Erdoğan'ın hedef aldığı Deniz Çakır'ın aslında ne dediği ortaya çıktı

Sözcü yazarı Soner Yalçın, AKP'li Cumhurbaşkanı Tayyip Erdoğan tarafından hedef alınan oyuncu Deniz Çakır'ın yaşadığı tartışmanın ayrıntılarını aktardı.

Erdoğan'ın hedef aldığı Deniz Çakır'ın aslında ne dediği ortaya çıktı

Sözcü yazarı Soner Yalçın, oyuncu Deniz Çakır’ın bir mekanda türbanlı kadınları taciz ettiği iddiasını kaleme aldı. Türbanlı kadınların barda içkiden rahatsızlık duyduğunu ima edip masalarını değiştirdiğini belirten Yalçın, Çakır’ın bunun üzerine “Burası Atatürk Türkiye’si, içtiğime-çektiğime ne karışılıyor, burası Arabistan mı” dediğini ifade etti.

“O kalem kim” başlığıyla yayımlanan yazısında “Deniz Çakır, iki arkadaşıyla doğum günü kutlamak için Zorlu AVM’de bir kafe bara gitti” hatırlatmasında bulunan Soner Yalçın, burada yaşananlara dair bazı detayları aktardı.

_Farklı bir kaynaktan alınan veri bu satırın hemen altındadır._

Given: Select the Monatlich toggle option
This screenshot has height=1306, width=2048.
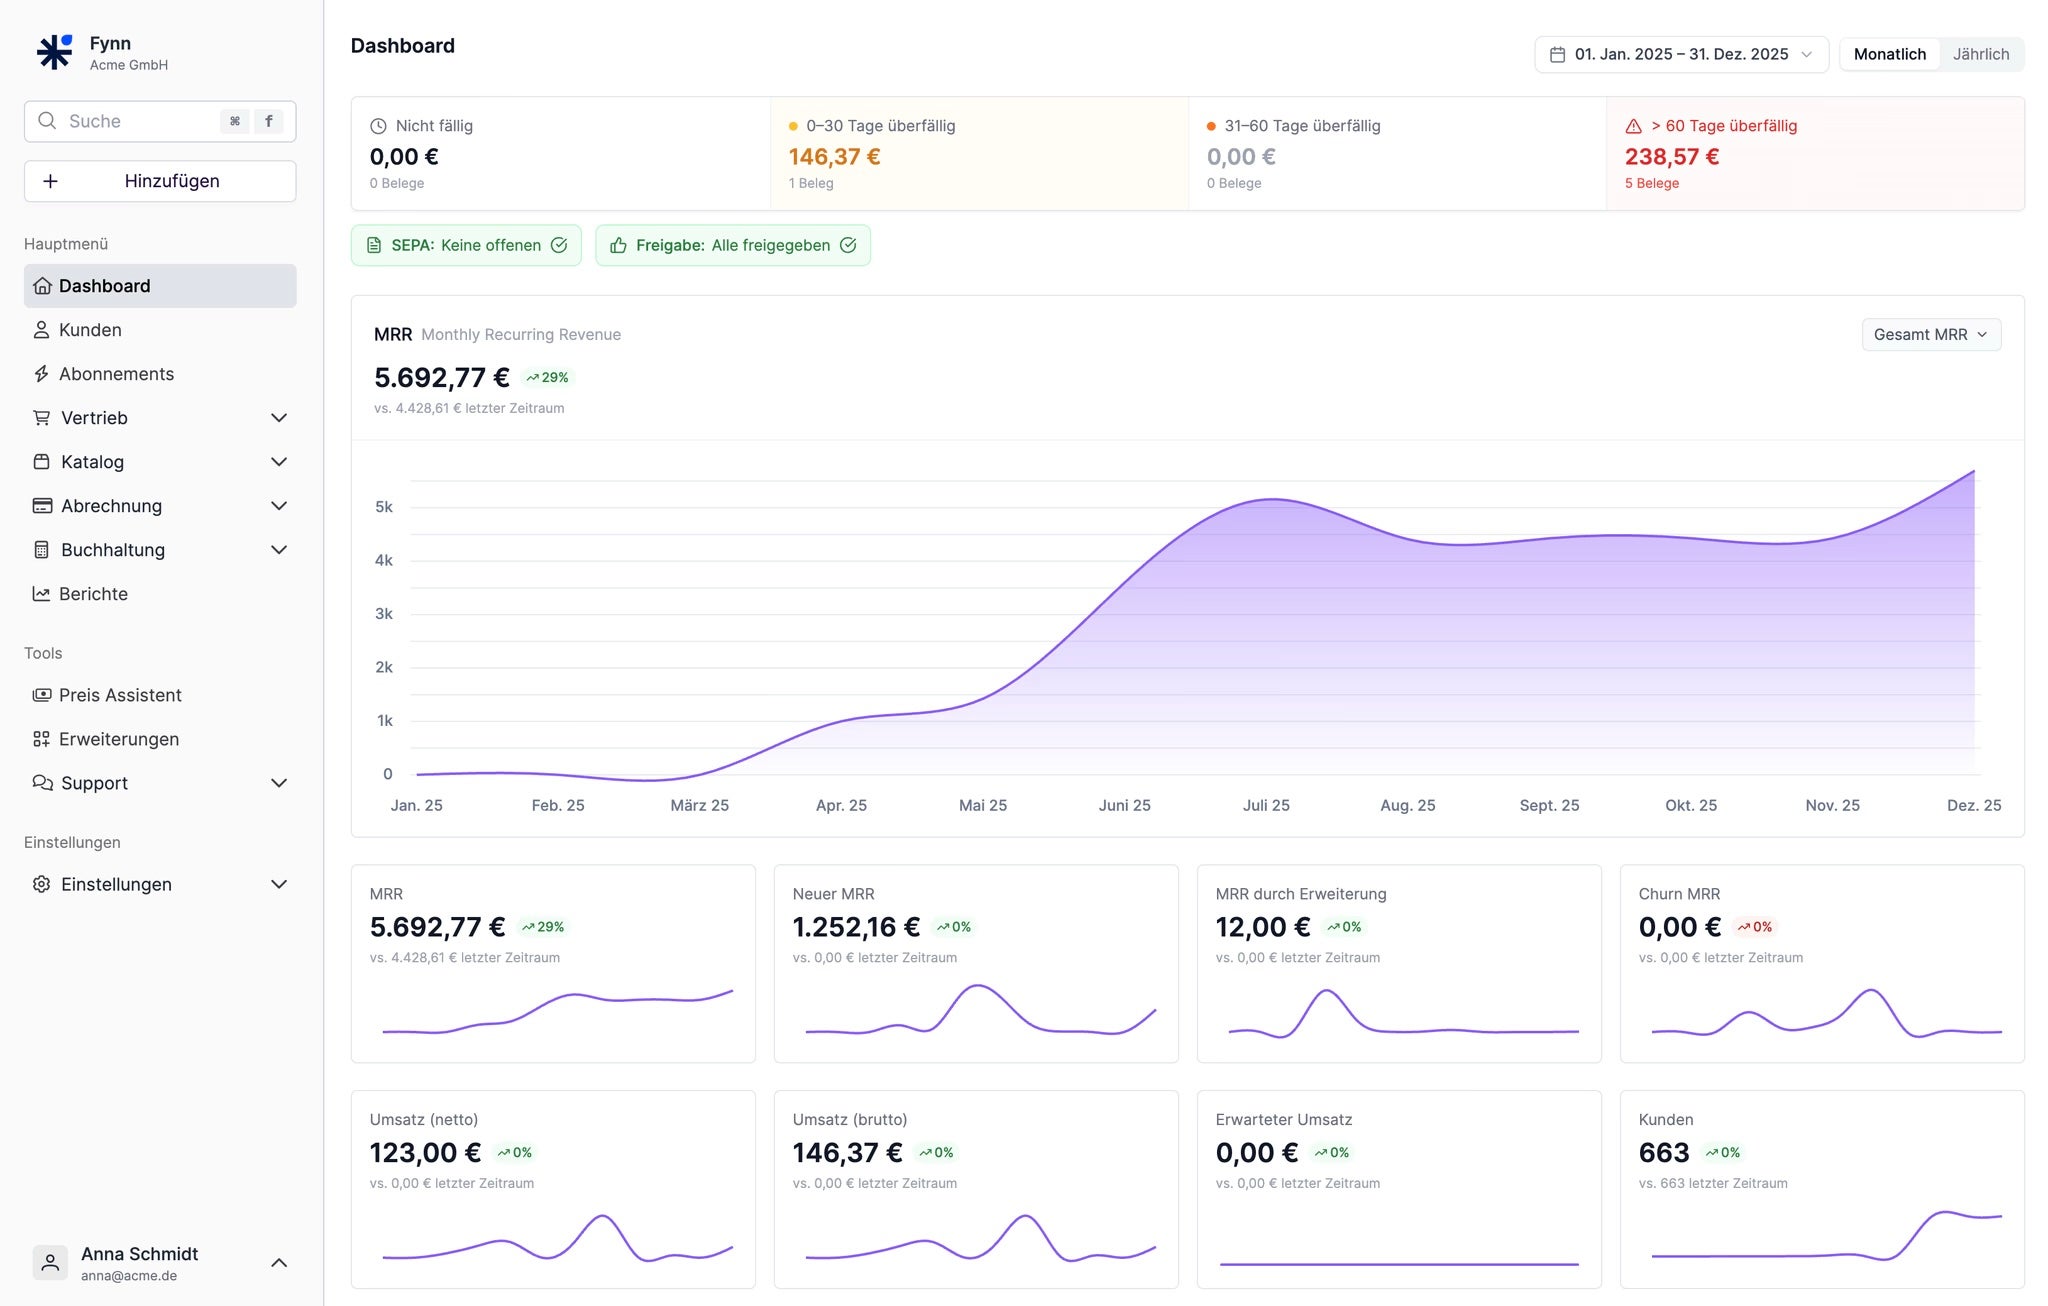Looking at the screenshot, I should (x=1889, y=54).
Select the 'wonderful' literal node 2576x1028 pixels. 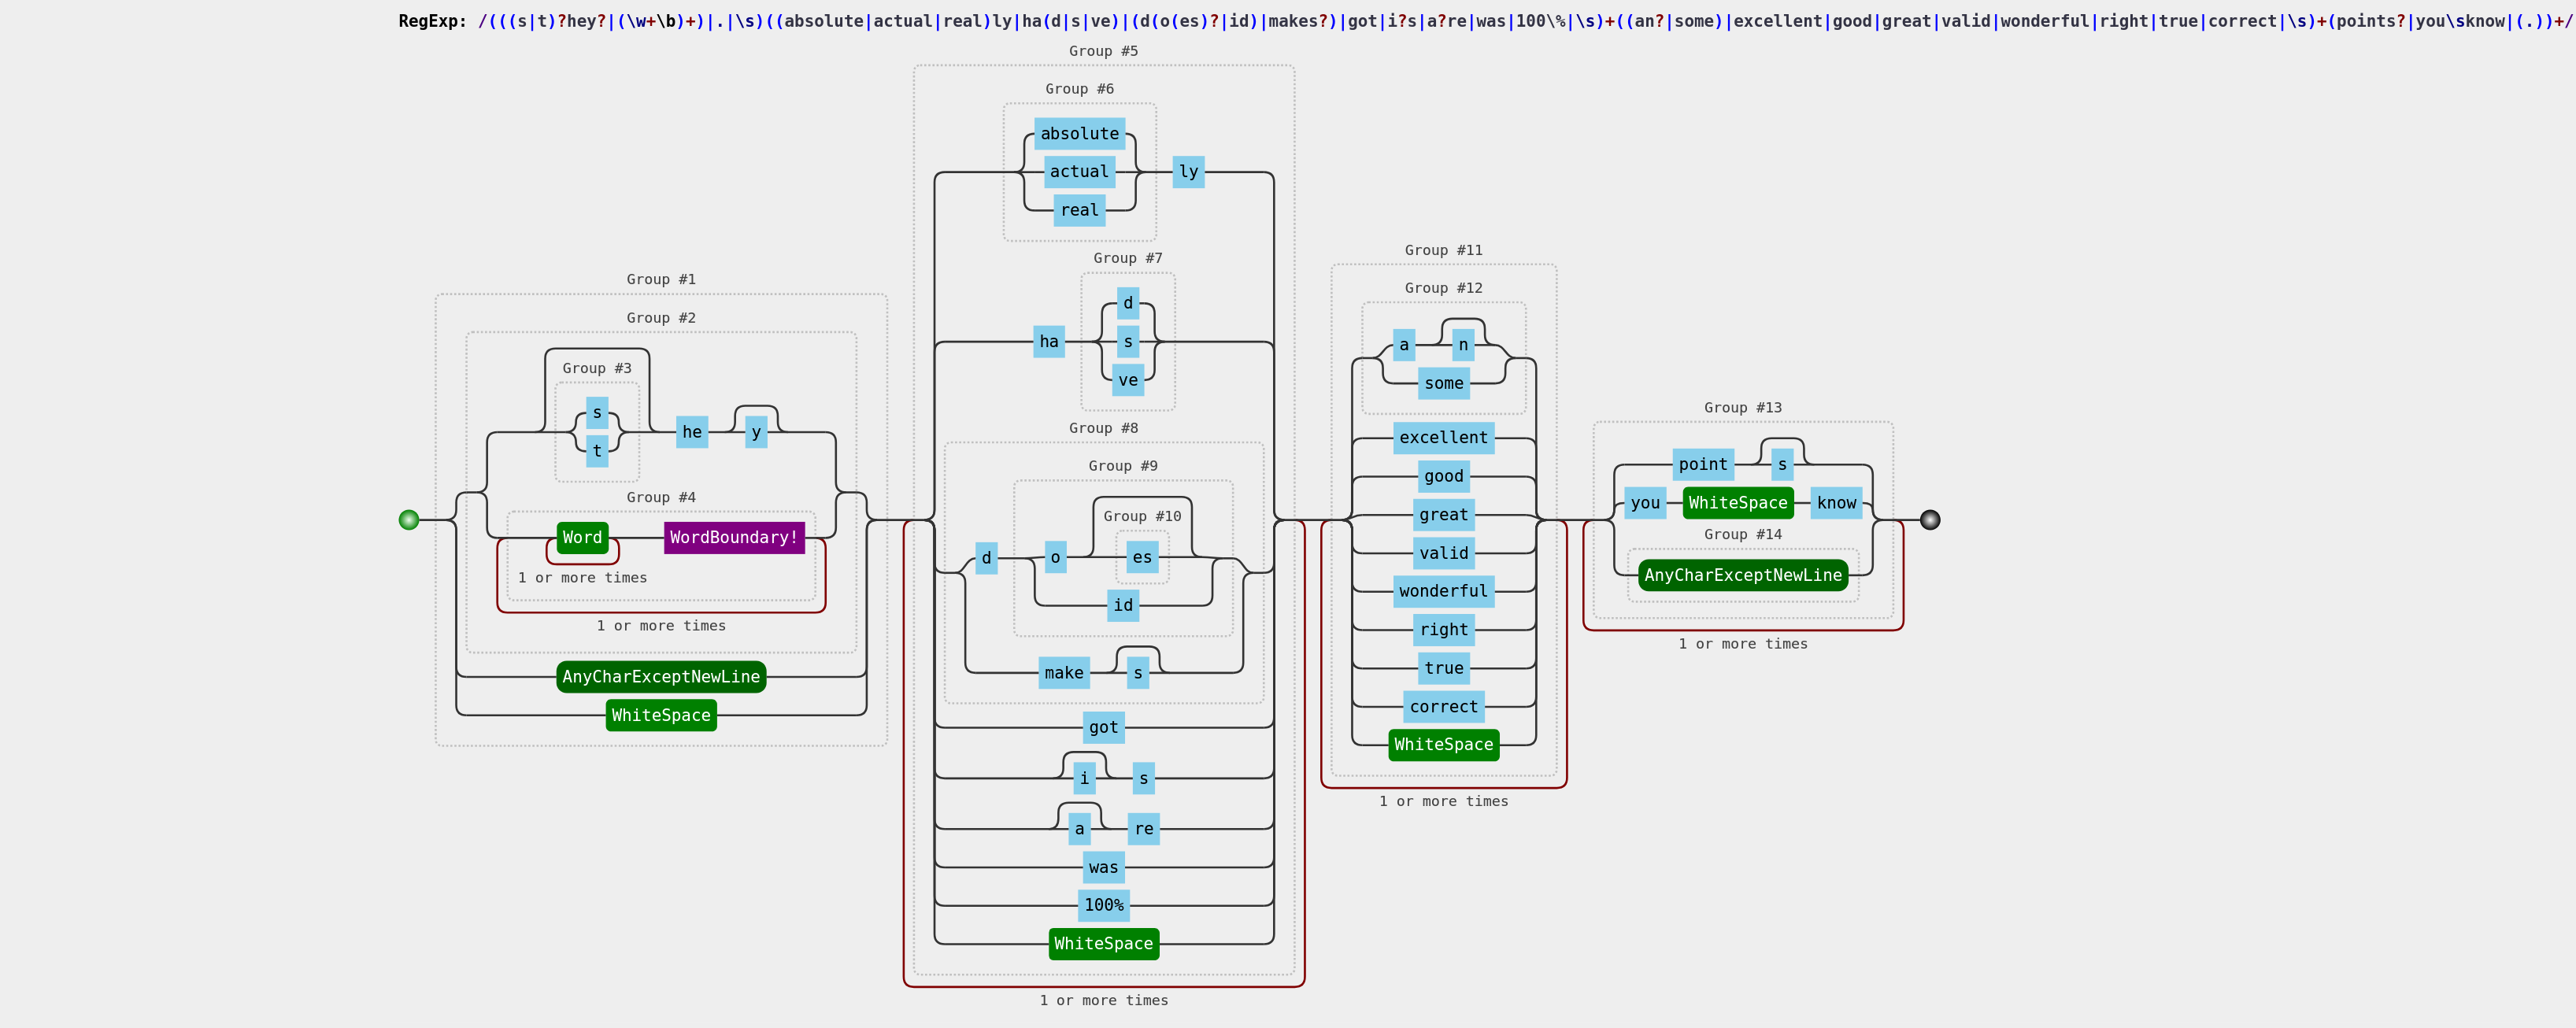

“Yiyecek ve aperatif içki söylediler, sohbete başladılar… Yan masalarına 20’li yaşlarda iki başörtülü genç kız geldi. O akşam Zorlu’da Enes Batur konseri vardı. Gece konserden çıkan yine 20’li yaşlarda beş genç kız kafe-bara gelerek iki arkadaşının yanına oturdu. Başörtülü iki genç kız o zamana kadar sessizdi” ifadesini kullanan Yalçın, şöyle devam etti:

“Ne vakit yanlarına arkadaş grubu geldi, yan masaya laf atmaya başladı: “Bizim fotoğrafımızı çekiyorsunuz!” Çekiyorsunuz-çekmiyorsunuz tartışması başladı. Sonra kafe-barda içkiden rahatsızlık duyduklarını ima edip, masa değiştirdiler! Deniz Çakır masadaki arkadaşlarına, “Burası Atatürk Türkiye’si, içtiğime-çektiğime ne karışılıyor burası Arabistan mı” dedi. Yani, meselenin başörtüsüyle hiç ilgisi yok. Bara gelip içki içilmesinden rahatsız olanların tavrını anlamak zor! İçki içilmeyen kafeler de var Zorlu’da! Neyse.

Başörtülü genç kızlar, üç gün sonra Sabah Gazetesi’ne gitti: “Deniz Çakır başörtümüzden dolayı bize ‘Suudi Arabistan’a gidin’ dedi!” Yetmedi. Olaydan beş gün sonra muhabirleri-kameramanları alıp savcılığa suç duyurusunda bulundular! Bakınız: Derdim, “kim haklı-kim haksız” tartışması yapmak değil. Derdim, “kim mağdur- kim mağrur” meselesi yapmak değil. Derdim, bu tartışmanın Cumhurbaşkanı’nın konuşma metnine kadar girmesi! Türkiye’de her sıradan kadın münakaşası, medya tarafından “başı açık”- “başı kapalı” kavgası haline dönüştürülüyor! İnsanların yaşam biçimiyle uğraşan dün “gardropçu” CHP’liler vardı. Ama bugün de insanların yaşam biçimine laf atan şımarık AKP’liler var.”